Document WO-A1-2016 / 024060 proposes to circumferentially offset each foil relative to the associated hook so as to better protect the casing rail because the gases which would be liable to pass between the edges of the circumferential ends of the ring sectors are blocked through the foil sectors (due to their circumferential offset with respect to the ring sectors) and do not reach the casing rail. However, this solution does not make it possible to protect the casing from inter-sector leaks which take place at the level of the bottom middle walls of the hooks of the ring.

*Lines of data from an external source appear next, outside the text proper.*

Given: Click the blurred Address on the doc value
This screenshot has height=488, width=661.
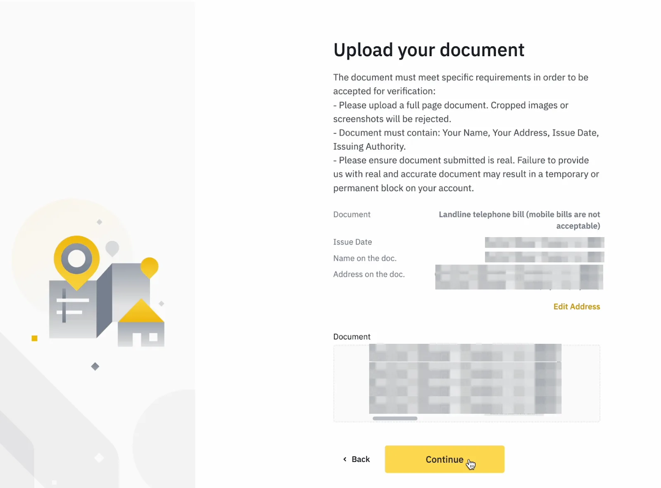Looking at the screenshot, I should (519, 277).
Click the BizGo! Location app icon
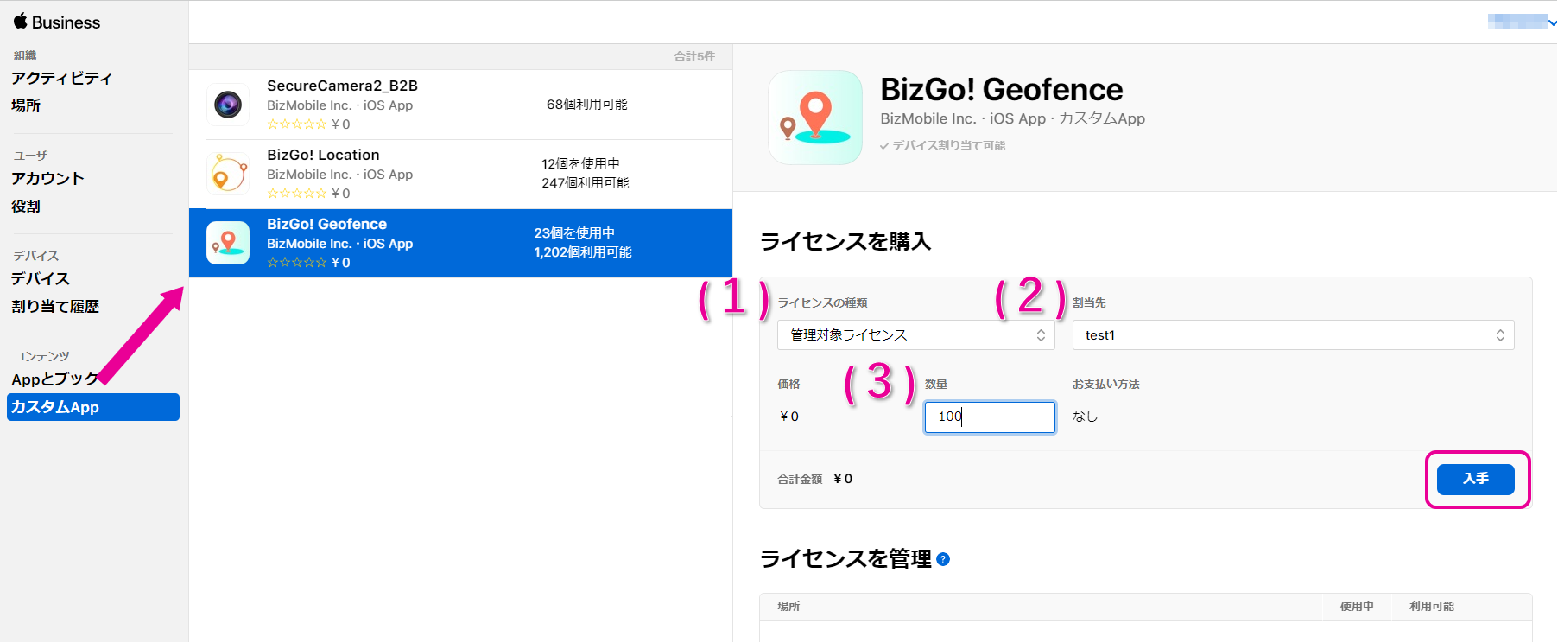1558x643 pixels. tap(228, 174)
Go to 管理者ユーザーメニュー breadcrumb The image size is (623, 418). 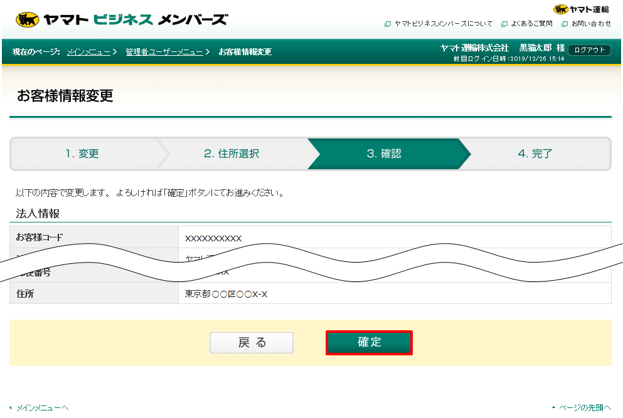coord(164,52)
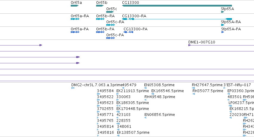Select the EK166546.5prime EST arrow

(153, 94)
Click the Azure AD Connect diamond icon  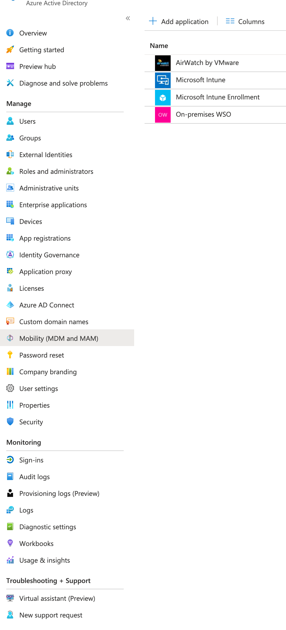[x=10, y=305]
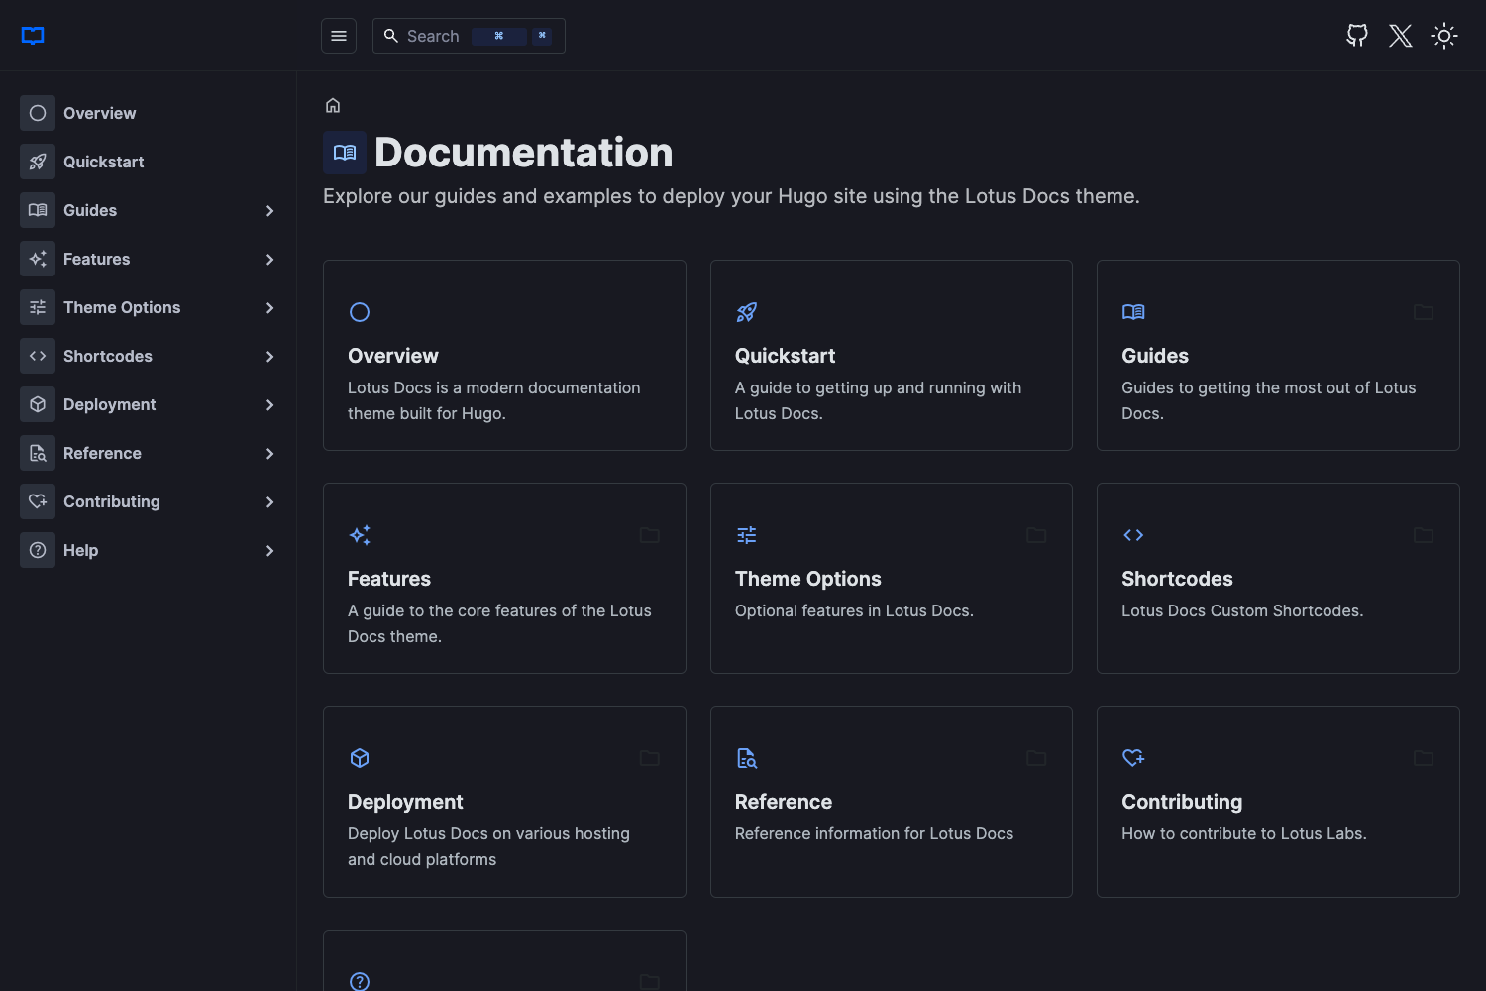Open the Reference card
Image resolution: width=1486 pixels, height=991 pixels.
pos(891,801)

Document FR-A1-3 914 350 proposes to circumferentially offset the body of the ring sector, relative to its hook and to its abradable coating. However, this solution is only applicable in the case where the body of the ring sector covers its hook, which is not always the case when an optimization of the integration is desired. This solution also leads to inter-sector leaks at the hooks of the ring sectors.

Furthermore, the gases from the vein which are liable to heat and damage the casing escape from the vein by passing through an axial clearance between the external periphery of the wheel and the external periphery of the distributor located upstream of the wheel. These gases pass through this clearance by passing radially from the inside to the outside and penetrate into an annular space delimited, upstream, by the hooking spout downstream of the distributor, and downstream, by a wiper. sealing upstream of the wheel. This annular space is therefore the place of circulation of the leakage gas, which is liable to pass through the intersecting clearances and reach the casing.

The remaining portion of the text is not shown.